▶ TASK DIRECTIONS
Every line from the one containing "This screenshot has height=762, width=1568." to the one containing "You are a computer-use agent. Screen" in the records below, both included, must be set down exactly, and no other line.

▶ DATA FOR ANALYSIS
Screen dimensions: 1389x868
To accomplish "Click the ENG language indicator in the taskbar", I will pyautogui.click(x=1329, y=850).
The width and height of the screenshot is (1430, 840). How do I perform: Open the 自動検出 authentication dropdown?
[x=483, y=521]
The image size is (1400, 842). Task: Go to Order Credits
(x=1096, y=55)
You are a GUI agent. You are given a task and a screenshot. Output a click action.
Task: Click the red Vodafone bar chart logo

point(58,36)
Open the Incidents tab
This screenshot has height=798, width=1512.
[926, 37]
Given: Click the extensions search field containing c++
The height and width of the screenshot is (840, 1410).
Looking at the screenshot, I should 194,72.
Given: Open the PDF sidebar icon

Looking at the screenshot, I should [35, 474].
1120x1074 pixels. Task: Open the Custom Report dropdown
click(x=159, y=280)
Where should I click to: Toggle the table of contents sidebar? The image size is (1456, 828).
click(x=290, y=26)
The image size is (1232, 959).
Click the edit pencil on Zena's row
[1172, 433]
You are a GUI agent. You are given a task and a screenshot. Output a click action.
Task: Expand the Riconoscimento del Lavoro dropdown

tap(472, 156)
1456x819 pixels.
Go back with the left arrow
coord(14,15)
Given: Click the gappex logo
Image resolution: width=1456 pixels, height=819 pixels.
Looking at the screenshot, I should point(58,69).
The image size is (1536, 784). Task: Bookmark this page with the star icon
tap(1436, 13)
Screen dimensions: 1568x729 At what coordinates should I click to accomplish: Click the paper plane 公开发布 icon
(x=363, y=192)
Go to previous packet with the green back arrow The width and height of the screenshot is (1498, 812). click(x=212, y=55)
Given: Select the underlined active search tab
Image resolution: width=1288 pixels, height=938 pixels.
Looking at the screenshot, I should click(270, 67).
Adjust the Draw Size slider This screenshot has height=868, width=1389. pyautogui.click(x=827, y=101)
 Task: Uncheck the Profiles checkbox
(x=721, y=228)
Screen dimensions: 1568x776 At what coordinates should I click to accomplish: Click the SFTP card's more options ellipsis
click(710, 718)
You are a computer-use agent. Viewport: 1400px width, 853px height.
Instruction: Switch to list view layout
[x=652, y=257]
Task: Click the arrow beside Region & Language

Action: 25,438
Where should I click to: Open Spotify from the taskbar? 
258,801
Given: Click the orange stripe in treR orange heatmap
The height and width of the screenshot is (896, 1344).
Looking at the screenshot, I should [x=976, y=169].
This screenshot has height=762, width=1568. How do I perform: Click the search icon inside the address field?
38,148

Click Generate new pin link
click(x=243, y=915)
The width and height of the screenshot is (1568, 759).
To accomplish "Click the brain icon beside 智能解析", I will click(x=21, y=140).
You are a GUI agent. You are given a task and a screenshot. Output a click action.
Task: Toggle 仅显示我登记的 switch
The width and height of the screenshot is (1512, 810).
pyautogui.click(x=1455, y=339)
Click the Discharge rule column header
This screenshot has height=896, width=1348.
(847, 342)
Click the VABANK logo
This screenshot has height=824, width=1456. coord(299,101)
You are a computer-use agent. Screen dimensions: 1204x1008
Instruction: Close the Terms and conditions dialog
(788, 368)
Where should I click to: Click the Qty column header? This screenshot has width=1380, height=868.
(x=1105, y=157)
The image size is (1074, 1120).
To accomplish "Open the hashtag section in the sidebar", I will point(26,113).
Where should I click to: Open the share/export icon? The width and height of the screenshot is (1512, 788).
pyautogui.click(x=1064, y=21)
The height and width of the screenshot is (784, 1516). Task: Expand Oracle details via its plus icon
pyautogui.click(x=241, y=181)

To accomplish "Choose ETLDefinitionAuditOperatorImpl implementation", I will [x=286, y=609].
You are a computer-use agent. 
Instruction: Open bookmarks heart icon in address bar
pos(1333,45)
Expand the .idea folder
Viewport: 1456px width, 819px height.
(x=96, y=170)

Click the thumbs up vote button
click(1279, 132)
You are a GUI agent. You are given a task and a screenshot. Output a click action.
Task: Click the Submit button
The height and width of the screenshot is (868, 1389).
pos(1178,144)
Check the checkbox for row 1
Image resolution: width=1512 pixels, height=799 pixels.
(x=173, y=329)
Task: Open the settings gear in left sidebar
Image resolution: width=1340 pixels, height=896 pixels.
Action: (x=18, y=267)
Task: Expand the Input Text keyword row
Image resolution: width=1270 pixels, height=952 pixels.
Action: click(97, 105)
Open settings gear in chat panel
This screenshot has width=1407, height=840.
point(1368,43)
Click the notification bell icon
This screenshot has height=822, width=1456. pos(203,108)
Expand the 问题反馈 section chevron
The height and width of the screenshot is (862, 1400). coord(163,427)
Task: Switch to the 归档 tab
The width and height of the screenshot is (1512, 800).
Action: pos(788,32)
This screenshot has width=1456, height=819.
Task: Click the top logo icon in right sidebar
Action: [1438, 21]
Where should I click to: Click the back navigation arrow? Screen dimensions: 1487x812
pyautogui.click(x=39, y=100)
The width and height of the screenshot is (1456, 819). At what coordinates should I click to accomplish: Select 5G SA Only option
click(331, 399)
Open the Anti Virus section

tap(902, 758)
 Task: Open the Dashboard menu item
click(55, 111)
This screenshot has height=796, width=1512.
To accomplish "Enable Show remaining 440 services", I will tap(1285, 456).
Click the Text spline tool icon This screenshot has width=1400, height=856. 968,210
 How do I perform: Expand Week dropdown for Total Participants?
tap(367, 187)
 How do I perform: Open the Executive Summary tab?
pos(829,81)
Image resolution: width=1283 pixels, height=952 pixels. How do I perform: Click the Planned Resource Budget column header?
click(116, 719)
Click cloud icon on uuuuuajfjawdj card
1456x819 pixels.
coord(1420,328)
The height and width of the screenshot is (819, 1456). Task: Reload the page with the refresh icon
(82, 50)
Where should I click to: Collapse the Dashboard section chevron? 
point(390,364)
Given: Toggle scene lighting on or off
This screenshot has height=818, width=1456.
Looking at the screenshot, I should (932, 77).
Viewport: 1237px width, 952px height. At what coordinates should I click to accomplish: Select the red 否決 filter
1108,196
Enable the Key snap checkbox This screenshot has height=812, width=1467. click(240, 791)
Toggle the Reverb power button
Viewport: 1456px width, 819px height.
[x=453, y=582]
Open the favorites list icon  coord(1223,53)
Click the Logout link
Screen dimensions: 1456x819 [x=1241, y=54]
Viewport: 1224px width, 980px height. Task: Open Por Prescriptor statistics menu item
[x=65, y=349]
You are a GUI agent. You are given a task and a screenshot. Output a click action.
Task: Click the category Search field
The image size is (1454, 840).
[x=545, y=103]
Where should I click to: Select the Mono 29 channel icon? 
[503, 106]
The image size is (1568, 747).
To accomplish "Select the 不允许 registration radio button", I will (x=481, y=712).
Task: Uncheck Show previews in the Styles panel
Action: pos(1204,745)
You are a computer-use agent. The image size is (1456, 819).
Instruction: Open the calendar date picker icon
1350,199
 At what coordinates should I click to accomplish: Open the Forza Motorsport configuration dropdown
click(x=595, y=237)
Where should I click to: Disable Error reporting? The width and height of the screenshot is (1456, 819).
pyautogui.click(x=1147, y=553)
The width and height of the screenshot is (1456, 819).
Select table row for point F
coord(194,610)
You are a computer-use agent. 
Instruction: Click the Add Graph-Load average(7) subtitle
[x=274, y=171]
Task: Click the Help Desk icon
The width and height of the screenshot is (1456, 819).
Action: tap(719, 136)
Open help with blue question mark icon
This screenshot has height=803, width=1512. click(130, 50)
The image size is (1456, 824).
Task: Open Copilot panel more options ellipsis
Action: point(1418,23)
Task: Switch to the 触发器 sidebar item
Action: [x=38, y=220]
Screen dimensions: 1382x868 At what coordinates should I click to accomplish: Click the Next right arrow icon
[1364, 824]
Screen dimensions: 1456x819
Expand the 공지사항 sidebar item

▶ ANSWER BOX
This screenshot has height=762, width=1568. How do I perform: Click the search icon inside the address field?
38,148

Click Generate new pin link
click(x=243, y=915)
The width and height of the screenshot is (1568, 759).
To accomplish "Click the brain icon beside 智能解析", I will click(x=21, y=140).
You are a GUI agent. You are given a task and a screenshot. Output a click action.
Task: Toggle 仅显示我登记的 switch
The width and height of the screenshot is (1512, 810).
pyautogui.click(x=1455, y=339)
Click the Discharge rule column header
This screenshot has height=896, width=1348.
(847, 342)
Click the VABANK logo
This screenshot has height=824, width=1456. coord(299,101)
You are a computer-use agent. Screen dimensions: 1204x1008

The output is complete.